ATTENTION. C'est une action de l'esprit qui fixe la pensée sur un objet et l'y attache; au contraire de la dissipation, qui la dérobe à ellemême; de la rêverie, qui la laisse aller au hasard sur mille objets, dont aucun ne l'arrête; et de la distraction, qui l'amuse loin de l'objet qui la doit

occuper.

L'attention donne à l'esprit une fécondité surprenante et bien souvent inespérée : c'est peutêtre le plus grand secret de l'art, le plus grand moyen du génie (1). Ce que tout le monde aperçoit d'un coup-d'oeil dans la nature n'a rien de piquant dans l'imitation : le charme de celle-ci consiste à nous frapper de mille traits intéressants qui nous avaient échappé; or c'est l'attention qui les saisit, et qui, changée en habitude, distingue le regard pénétrant de l'artiste, du regard distrait, vague et confus de la multitude.

Il n'est pas bien décidé que le poëte, dont les peintures vous ravissent par la nouveauté des détails et leur vérité singulière, soit né avec plus

(1) Inter ingenium et diligentiam perpaululum loci reliquum est arti. (De Orat.)

de talent que vous pour imiter la nature : vous l'auriez peinte comme lui, si vous l'aviez étudiée avec là même attention que lui; mais tandis que vos yeux se promènent sans réflexion, comme sans dessein, sur ce qui se passe autour de vous; les siens ne cessent d'épier la nature, et d'observer ce qui lui échappe de singulier et de piquant.

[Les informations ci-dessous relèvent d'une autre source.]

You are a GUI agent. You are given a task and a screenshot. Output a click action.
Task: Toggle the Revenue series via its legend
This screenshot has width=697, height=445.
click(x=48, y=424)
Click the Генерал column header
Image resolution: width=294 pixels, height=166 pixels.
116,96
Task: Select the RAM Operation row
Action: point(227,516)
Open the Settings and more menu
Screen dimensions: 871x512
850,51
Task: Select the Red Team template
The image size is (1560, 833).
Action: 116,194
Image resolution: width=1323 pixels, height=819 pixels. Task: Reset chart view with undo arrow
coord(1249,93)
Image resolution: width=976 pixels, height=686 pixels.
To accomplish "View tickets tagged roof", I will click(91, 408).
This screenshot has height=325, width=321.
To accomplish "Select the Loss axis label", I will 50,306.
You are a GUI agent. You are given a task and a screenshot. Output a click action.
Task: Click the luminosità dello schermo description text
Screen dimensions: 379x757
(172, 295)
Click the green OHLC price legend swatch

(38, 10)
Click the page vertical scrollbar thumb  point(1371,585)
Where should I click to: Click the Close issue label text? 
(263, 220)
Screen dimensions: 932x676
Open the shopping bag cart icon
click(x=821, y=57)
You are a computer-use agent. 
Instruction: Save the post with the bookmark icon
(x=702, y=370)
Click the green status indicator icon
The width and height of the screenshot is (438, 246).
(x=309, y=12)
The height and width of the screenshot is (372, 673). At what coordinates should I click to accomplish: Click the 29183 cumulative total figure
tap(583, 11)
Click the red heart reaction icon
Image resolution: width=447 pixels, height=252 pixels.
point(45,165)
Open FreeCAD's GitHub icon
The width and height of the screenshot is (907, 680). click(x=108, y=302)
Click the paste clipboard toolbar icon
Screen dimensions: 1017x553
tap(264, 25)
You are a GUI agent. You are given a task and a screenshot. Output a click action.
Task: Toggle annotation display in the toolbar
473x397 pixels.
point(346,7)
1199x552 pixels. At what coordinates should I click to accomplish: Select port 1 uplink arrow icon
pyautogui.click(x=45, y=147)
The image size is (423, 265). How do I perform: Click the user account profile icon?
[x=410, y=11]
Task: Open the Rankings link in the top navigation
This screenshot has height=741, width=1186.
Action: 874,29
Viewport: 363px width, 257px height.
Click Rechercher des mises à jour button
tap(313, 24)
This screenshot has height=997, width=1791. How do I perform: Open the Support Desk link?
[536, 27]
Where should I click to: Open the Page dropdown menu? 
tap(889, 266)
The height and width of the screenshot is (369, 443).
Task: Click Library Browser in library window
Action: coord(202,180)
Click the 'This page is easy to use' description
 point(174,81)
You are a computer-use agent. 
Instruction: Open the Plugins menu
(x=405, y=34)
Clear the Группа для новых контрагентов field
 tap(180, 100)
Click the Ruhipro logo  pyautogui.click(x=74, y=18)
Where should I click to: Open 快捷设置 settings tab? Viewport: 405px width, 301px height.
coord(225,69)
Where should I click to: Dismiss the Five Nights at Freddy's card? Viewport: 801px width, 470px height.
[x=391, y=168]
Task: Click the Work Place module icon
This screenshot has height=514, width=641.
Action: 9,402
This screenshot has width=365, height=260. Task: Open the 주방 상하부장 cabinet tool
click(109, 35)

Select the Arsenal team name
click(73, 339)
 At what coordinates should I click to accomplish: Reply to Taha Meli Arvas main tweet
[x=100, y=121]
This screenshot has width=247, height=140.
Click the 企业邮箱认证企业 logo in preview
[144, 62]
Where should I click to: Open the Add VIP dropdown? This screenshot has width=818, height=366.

Lorsque l'attention se porte sur ce qui se passe au-dedans de nous-mêmes, elle s'appelle réflexion; et lorsque la réflexion est profonde et long-temps fixe, elle s'appelle méditation : c'est la source des grandes pensées. Rien de superficiel n'est rare; rien de commun n'est précieux : c'est en creusant que le génie s'enrichit des trésors cachés dans les entrailles de la nature, semblable au chêne que nous peint Virgile, qui, plus il étend ses racines, plus il élève ses rameaux.

B.

BALLADE. Petit poëme régulier, composé de trois couplets et d'un envoi, en vers égaux, avec un refrain, c'est-à-dire avec le retour du même vers à la fin des couplets, ainsi qu'à la fin de l'envoi.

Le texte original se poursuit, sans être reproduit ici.